Our theology is meant to flatten us. First Corinthians 1:26 says, “Not many of you were wise according to worldly standards, not many were powerful, not many were of noble birth.” Why? “So that no human being might boast in the presence of God.” (1 Corinthians 1:29). “Let the one who boasts, boast in the Lord” (1 Corinthians 1:31). Salvation is designed in a way as to cut the legs out from under all human boasting. It is designed that way. That is what this conference is about. That is what the new Calvinism is about: it is about smashing human pride and giving glory to God.
Undeservingly Loved
Now that is the big picture, but the narrow picture is Christ crucified. The most important event in human history is the death of the Son of God. What is the meaning of the death of the Son of God? It means I am unspeakably lost. It took that much to save me. Anybody that lives near the cross isn’t going to put his thumbs in his armpits and strut. He’s not going to brag about his stuff — not going to talk a lot about his achievements. He is just looking at that incredible horror and saying, “That is how corrupt I am.”

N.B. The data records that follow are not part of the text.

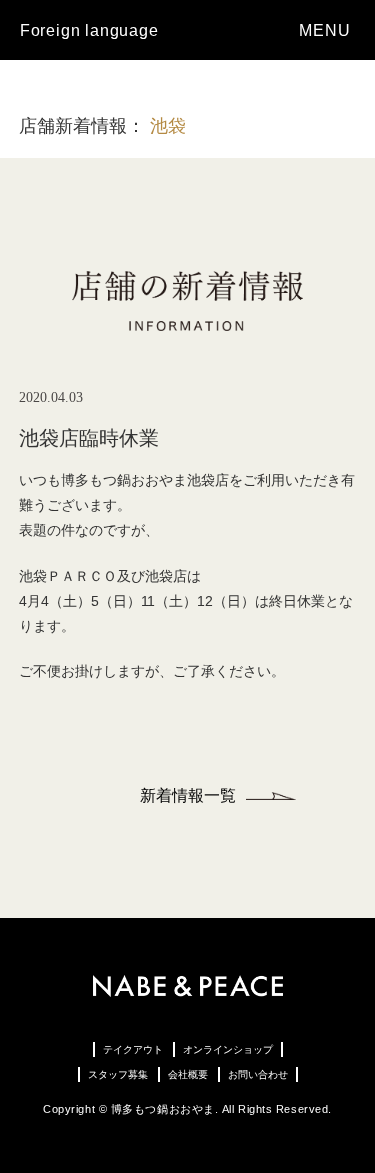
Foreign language (89, 30)
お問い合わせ (258, 1074)
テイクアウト (133, 1049)
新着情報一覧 (188, 795)
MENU (327, 30)
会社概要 (188, 1074)
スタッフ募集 (118, 1074)
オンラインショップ (228, 1049)
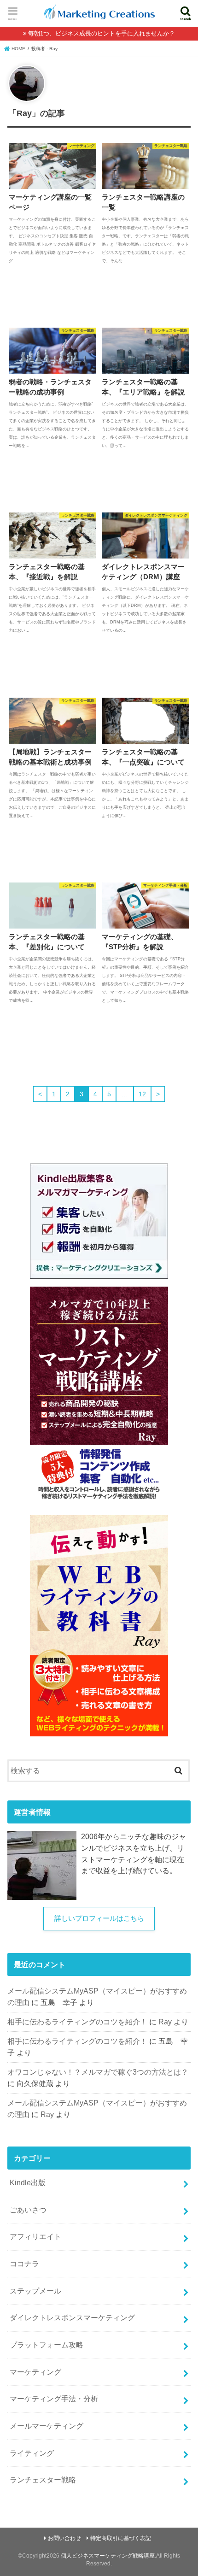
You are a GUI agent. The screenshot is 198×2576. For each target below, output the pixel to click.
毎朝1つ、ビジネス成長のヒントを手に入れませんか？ (101, 33)
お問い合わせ (64, 2538)
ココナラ (24, 2263)
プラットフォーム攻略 (46, 2345)
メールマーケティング (46, 2426)
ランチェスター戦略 (43, 2480)
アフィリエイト (35, 2236)
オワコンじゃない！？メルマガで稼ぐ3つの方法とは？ (97, 2072)
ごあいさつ (28, 2209)
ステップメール (35, 2291)
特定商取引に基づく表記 (120, 2538)
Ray (165, 2021)
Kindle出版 (28, 2182)
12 (142, 1094)
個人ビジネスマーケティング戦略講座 (108, 2555)
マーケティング (35, 2372)
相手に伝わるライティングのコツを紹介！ (77, 2021)
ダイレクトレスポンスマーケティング (72, 2317)
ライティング (32, 2453)
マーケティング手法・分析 (54, 2398)
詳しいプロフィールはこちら (99, 1918)
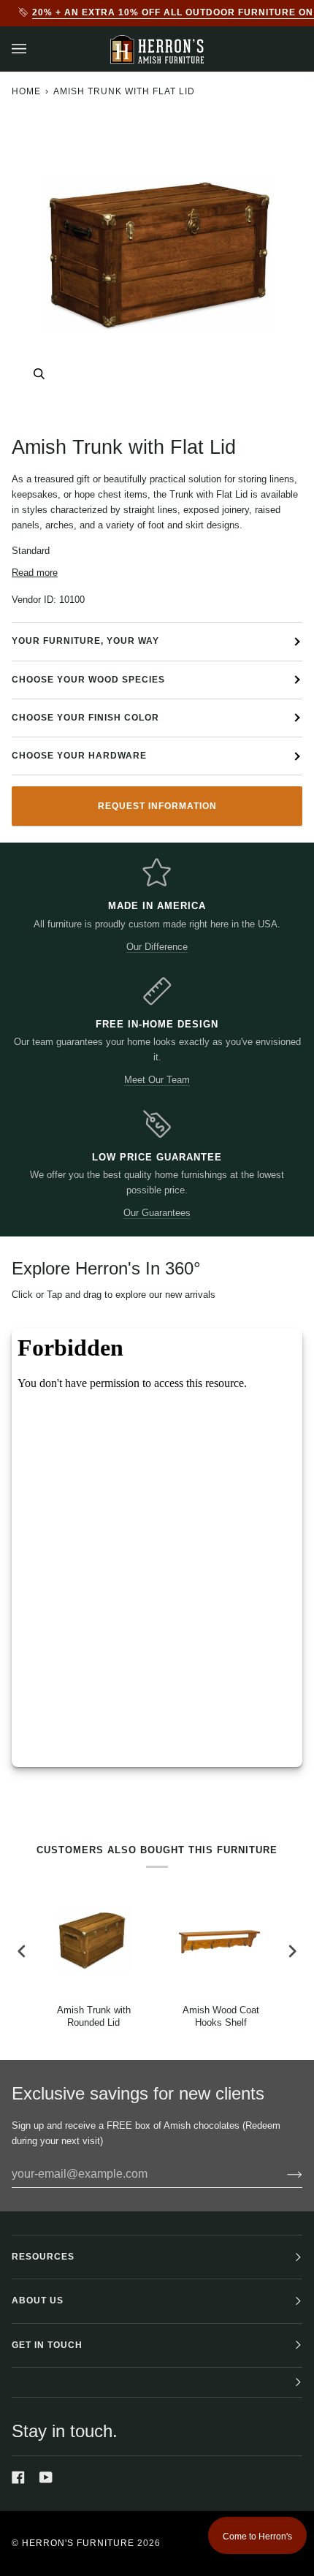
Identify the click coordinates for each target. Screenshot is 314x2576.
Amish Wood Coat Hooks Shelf (221, 2016)
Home (26, 91)
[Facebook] (18, 2477)
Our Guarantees (157, 1212)
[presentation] (22, 1951)
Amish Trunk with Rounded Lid (94, 2016)
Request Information (157, 806)
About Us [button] (38, 2300)
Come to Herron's (257, 2536)
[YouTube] (46, 2477)
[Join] (283, 2174)
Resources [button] (43, 2257)
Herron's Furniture (78, 2543)
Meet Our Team (157, 1079)
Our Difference (157, 946)
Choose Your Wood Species (88, 680)
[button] (157, 2383)
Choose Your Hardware (79, 756)
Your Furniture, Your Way (85, 641)
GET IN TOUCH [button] (47, 2345)
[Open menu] (33, 49)
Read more (35, 572)
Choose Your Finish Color (85, 718)
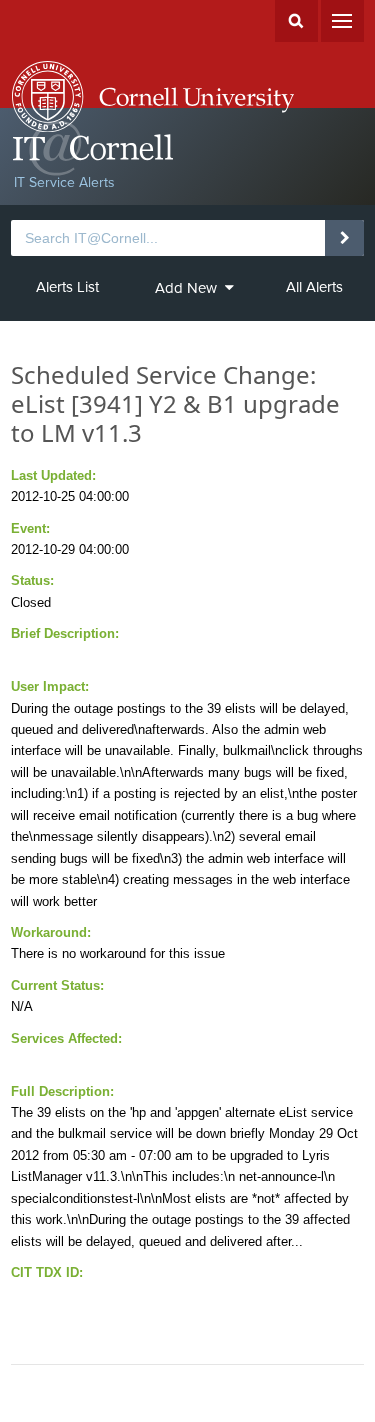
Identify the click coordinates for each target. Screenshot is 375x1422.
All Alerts (314, 287)
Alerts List (67, 287)
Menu (342, 21)
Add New (186, 288)
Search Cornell (296, 21)
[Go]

And the cross has another message, and it is good news: that is how much I am loved. And it is free. The biggest challenge theologically and experientially for us is to feel loved unworthily. We get up in the morning thrilled to be alive and thrilled to know God — totally undeserving of it. That is the challenge, because I am wired to want to feel thrilled because I got a book or had a conference or gave a message — the confident clawing at my ego to find my meaning and my significance in other people’s reckoning of what I have done. So these guys are setting me up terribly, right? But, like David said, you deal with it. So you are watching me just process this thing.
Whatever It Takes
God is going to do it whether you want him to or not. He is just going to flatten you. Your marriage may shatter totally, or already did. Or your kids are going to just go whacko on you. Or you are going to get cancer. Or you are going to lose your job. He will do whatever he has to do just to flatten you so that you are desperate before him. And then, secondly, he is going to work through a conference like this and books here and there and movements to get you a theology with him so massively at the center it would never occur to you to put yourself there.
And then he is going to take you to the cross over and over and over again and remind you how unsavable you are apart from that horrific crucifixion and how much you are amazingly loved.